A medium-term trading style that holds positions for hours to days, targeting larger price moves with better risk/reward than scalping.

Swing trading captures "swings" — directional price moves that play out over hours to a few days. Traders enter when they identify a high-probability directional setup and exit at a target or stop, without monitoring tick-by-tick.

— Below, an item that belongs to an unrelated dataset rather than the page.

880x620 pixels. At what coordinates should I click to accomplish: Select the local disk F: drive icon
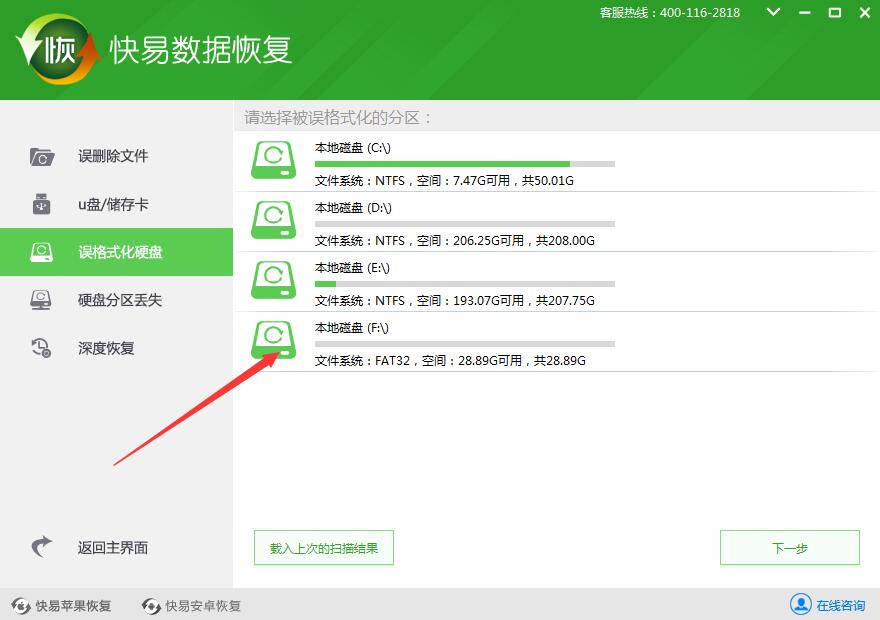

Swing trading characteristics:

FeatureValue
Trade durationHours to days
Trades per week1–5
Typical R:R1:2 to 1:4
Required win rate35–50%
Fee sensitivityLow
Suitable for beginnersYes
Compatible with day jobYes

Why swing trading suits most retail traders:

Swing trading requires analysis (15–30 min), order placement, and periodic monitoring — not continuous screen time. A trader with a full-time job can swing trade effectively by setting stop-losses and take-profits in advance.

Entry and exit approach:

Swing traders typically use:

  • Entry: Limit orders at key support/resistance levels or on pullbacks
  • Stop-loss: Below the last swing low (for longs)
  • Take-profit: At the next major resistance level, or using R multiples
  • The key advantage over scalping:

    With a 1:3 R:R, swing traders only need to win 25% of trades to break even. This makes the strategy resilient to losing streaks and means every profitable run compounds meaningfully.

    Crypto swing trading considerations:

    24/7 markets mean gaps (sudden large moves) can happen overnight. Using isolated margin and appropriate stop-losses is essential to limit overnight risk on leveraged positions.